Résumé :
Au début des années 1980, à la fac de Luton, près de Londres, Robbie, un adolescent de 17 ans né à Dublin, fait la connaissance de Fran, jeune homme d’origine vietnamienne incroyablement libre et extravagant. De leur étonnante amitié naît « The Ships in the Night », un groupe de rock, que rejoignent les jumeaux Trez et Seán. De leurs débuts en Angleterre et aux États-Unis jusqu’à leur succès inattendu, et sans occulter leur séparation, Robbie tente de se souvenir de tout, bien des années plus tard. Alcoolique repenti, il ne joue plus de guitare et n’a pas revu Fran depuis la dissolution du groupe. En écrivant leur histoire commune, c’est un ami, un frère, qu’il cherche à retrouver. C’est alors que Trez et Seán organisent une soirée à Dublin pour les réunir tous…
« Maman, je suis désolé. Je sais tout ce que tu m’as donné. Mais quand la chance s’est présentée de vendre mon âme au rock’n’roll, je n’ai pas réfléchi longtemps.

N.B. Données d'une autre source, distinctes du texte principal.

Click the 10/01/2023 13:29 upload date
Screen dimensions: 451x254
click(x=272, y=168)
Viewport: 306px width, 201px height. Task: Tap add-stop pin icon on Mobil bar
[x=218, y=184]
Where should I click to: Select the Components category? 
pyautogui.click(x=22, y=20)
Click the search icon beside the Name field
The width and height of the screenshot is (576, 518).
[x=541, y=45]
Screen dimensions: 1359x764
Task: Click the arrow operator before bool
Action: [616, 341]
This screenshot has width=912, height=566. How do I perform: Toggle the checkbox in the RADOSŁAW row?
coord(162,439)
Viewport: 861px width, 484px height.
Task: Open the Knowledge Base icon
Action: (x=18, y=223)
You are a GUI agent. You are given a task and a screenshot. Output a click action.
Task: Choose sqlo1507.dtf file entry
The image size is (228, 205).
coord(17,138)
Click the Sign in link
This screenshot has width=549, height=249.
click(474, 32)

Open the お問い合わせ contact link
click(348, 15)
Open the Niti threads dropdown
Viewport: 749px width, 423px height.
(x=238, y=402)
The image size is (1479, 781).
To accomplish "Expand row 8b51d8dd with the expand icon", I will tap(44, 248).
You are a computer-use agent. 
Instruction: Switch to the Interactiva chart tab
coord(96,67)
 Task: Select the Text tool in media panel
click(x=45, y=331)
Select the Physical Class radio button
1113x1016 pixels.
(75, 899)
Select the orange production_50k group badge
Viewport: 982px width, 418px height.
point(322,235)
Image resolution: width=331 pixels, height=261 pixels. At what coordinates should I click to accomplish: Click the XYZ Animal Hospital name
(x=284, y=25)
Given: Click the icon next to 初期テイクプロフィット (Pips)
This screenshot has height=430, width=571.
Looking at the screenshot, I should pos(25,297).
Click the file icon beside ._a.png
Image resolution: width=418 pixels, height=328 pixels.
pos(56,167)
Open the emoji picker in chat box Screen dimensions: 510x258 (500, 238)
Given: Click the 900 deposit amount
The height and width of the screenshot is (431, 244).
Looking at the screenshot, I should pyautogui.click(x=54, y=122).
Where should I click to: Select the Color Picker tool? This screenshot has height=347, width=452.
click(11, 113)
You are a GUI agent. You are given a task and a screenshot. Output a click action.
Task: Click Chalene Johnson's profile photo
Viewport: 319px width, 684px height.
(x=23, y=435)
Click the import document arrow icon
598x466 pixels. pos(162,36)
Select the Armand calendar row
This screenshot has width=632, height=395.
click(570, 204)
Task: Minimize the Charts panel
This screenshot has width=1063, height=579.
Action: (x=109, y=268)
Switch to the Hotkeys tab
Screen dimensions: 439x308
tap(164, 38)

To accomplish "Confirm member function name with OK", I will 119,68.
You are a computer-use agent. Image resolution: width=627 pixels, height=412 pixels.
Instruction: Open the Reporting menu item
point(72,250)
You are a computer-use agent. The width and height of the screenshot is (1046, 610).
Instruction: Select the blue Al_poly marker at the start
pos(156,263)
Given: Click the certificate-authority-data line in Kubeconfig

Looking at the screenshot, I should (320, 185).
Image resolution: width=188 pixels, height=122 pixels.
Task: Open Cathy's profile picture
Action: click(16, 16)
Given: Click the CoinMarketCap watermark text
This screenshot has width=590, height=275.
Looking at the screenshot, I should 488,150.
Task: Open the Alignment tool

J’ai foncé. »
Mon avis :
Je trépignais d’envie de m’y plonger, et pourtant au début de ma lecture, j’ai cru que j’allais devoir écrire une chronique désabusée sur le dernier roman de Joseph O’Connor. Totalement désarçonnée par ce livre diamétralement opposé à Inishowen et À l’Irlandaise, qui m’avaient tous deux bouleversée, j’ai renâclé face aux longueurs, aux descriptions sans fin sur les détails de guitares, d’accords, ou de tenues vestimentaires des membres de ce groupe de rock lunaire. Femme de peu de foi… C’était bien mal connaître Joseph O’Connor, dont l’incroyable plume et le talent pour faire jaillir l’émotion ne cessent de m’impressionner. J’ai entamé ce roman avec des doutes, je l’ai terminé littéralement en larmes.
Ce qui m’a bluffée tout de suite, c’est la forme. Ce sont les mémoires de Robert Goulding, l’un des membres fondateurs du groupe The Ships in the Night. Ne cherchez pas, il n’existe pas. Et pourtant c’est tellement bien fait, que j’ai dû me retenir de chercher sur Google une quinzaine de fois. Le ton est d’une justesse incroyable, j’avais l’impression d’assister aux débuts d’un mélange entre les Beatles et U2. Ce roman est un hommage brillant au rock, et en particulier au rock anglais. C’est truffé de références musicales (parfois même un peu trop, je n’ai pas le niveau de Joseph O’Connor…), et les quatre personnages formant le groupe nous paraissent intensément familiers.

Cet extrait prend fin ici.